A veteran star of Australian Rules football has been attacked for saying gay players should stay in the closet.
Western Bulldogs star Jason Akermanis was commenting on rumours that a player was about to be the first to come out.
He wrote in his Herald-Sun newspaper column: “If a player wants to out himself, then I say good luck.
“But I believe the world of AFL (Australian Football League) footy is not ready for it. To come out is unnecessary for a lot of reasons.
“Imagine the publicity associated with a current player admitting he’s gay. It would be international news and could break the fabric of a club.”
Akermanis was roundly criticised for the remarks, with Olympic swimmer Daniel Kowalski, who recently came out, saying he was angry.
Kowalski told Triple M radio: “I’m disappointed, I’m mad, I’m angry, I’m sad.
“When you get comments like that from a guy of his stature, why would you come out?”
Sydney coach Paul Roos said Akermanis’ views were “bizarre” and 60 years out of date.
“If any one of our players happened to be gay or came out, he wouldn’t be alienated by this group of players, I know that,” Roos said.
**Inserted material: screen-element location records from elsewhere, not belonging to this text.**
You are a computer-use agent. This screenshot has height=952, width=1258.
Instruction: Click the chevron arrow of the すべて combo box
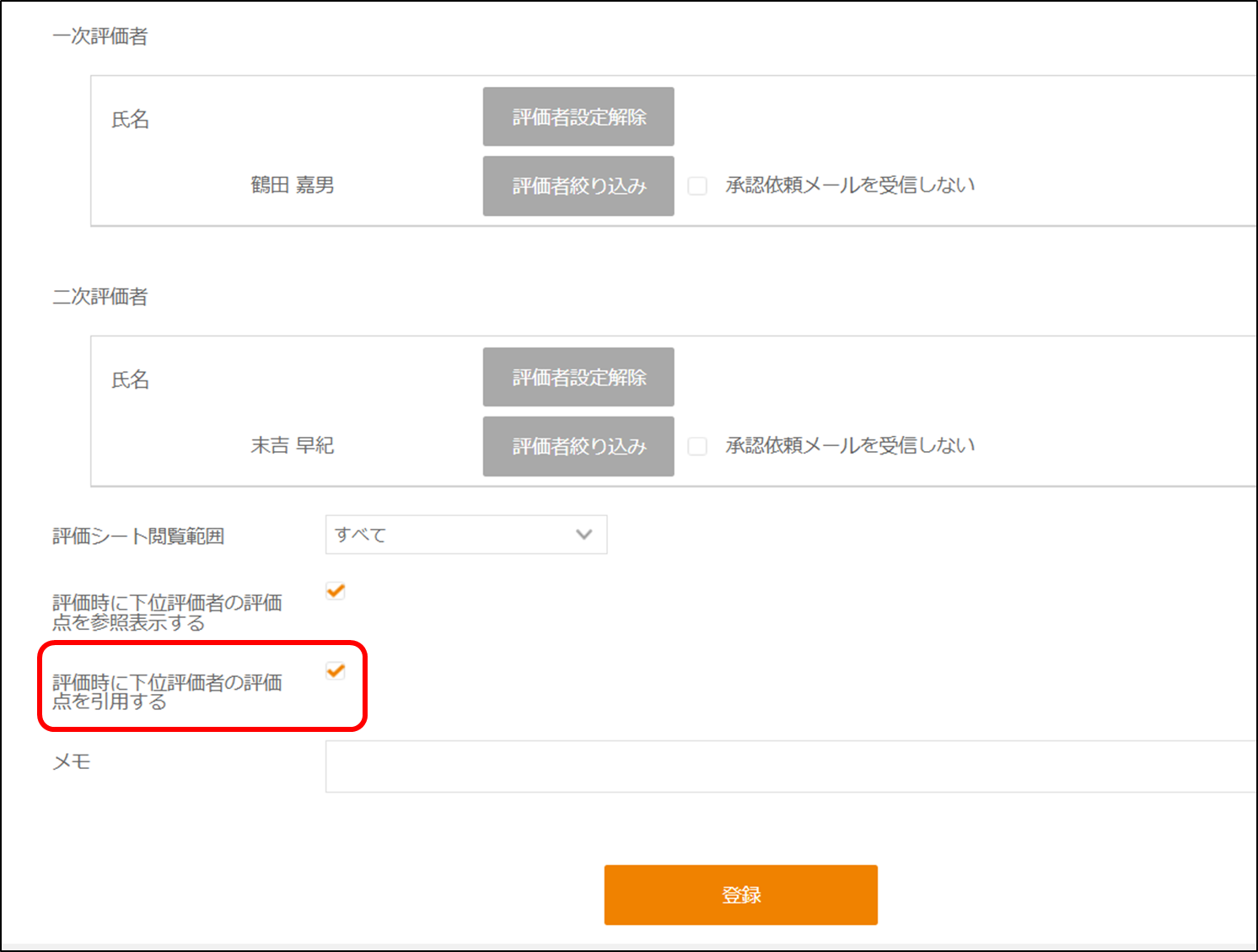click(x=583, y=535)
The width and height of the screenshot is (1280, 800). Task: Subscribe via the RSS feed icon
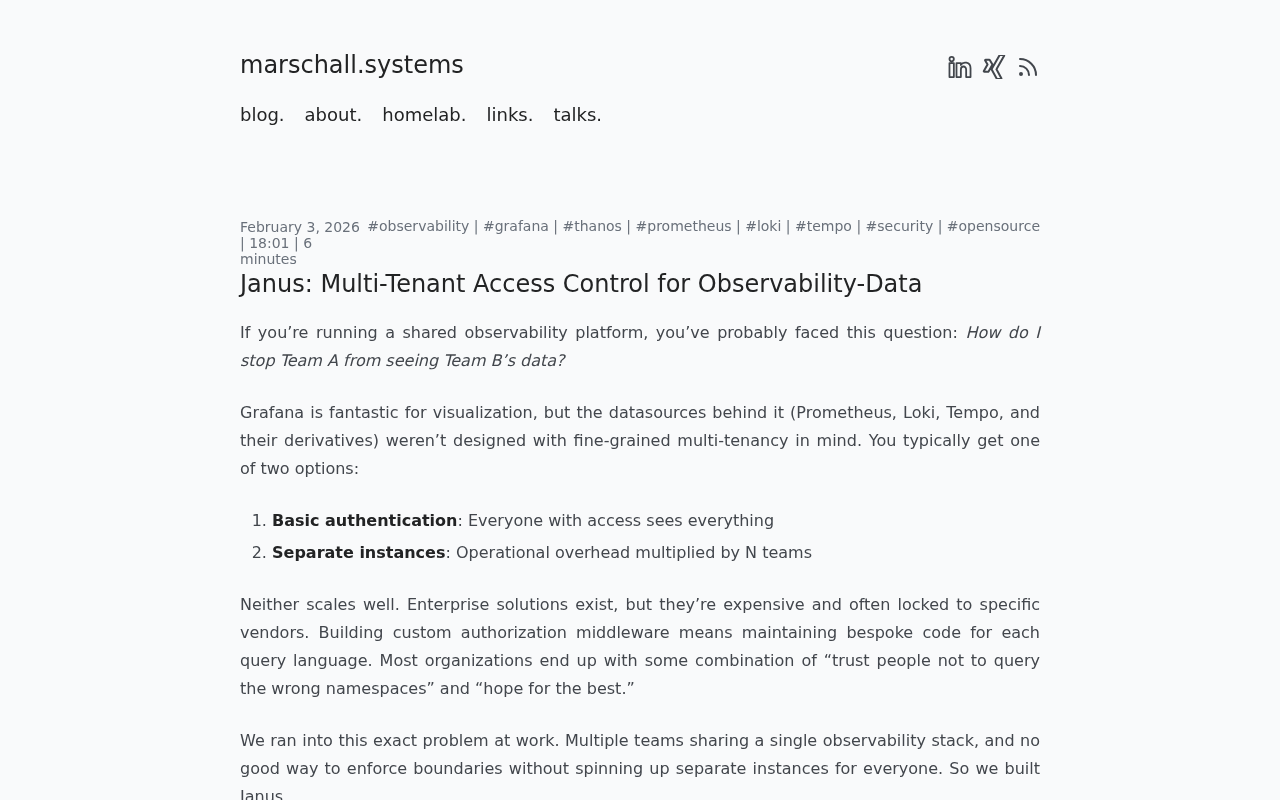(x=1027, y=66)
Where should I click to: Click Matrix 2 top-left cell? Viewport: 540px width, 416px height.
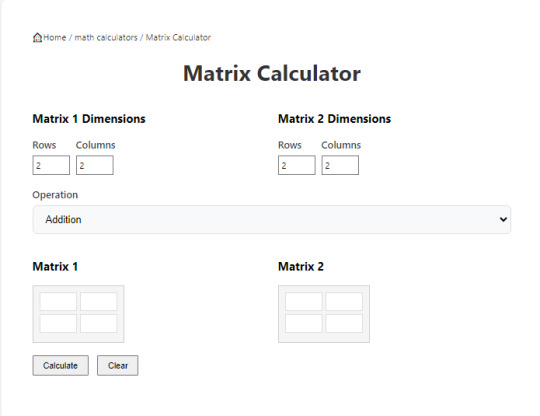tap(304, 301)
“In today’s day and age, it’s reasonably irresponsible, what Jason’s said this morning and hopefully it doesn’t reflect the views of the majority of people in the AFL.”
Magpies player Heath Shaw weighed in saying that he believed few players would care about their teammates’ sexual orientation.
“There are different characters at every footy club and I don’t think that would worry too many people in the AFL ranks at all,” he said.
Akermanis has defended his remarks in interviews and told Channel Nine last night that he was not homophobic but it would be unsafe for a player to come out in the AFL.
Gay rights activist Gary Burns, who recently complained over comments made by Mike Molloy and Eddie McGuire about “gay” ice skaters, said he was angry at Akermanis.
“He is a first class boof head,” Mr Burns said.
“I may be an old queen but Mr Akermanis is carrying on like a princess.
“These people need to take responsibility for what they say.”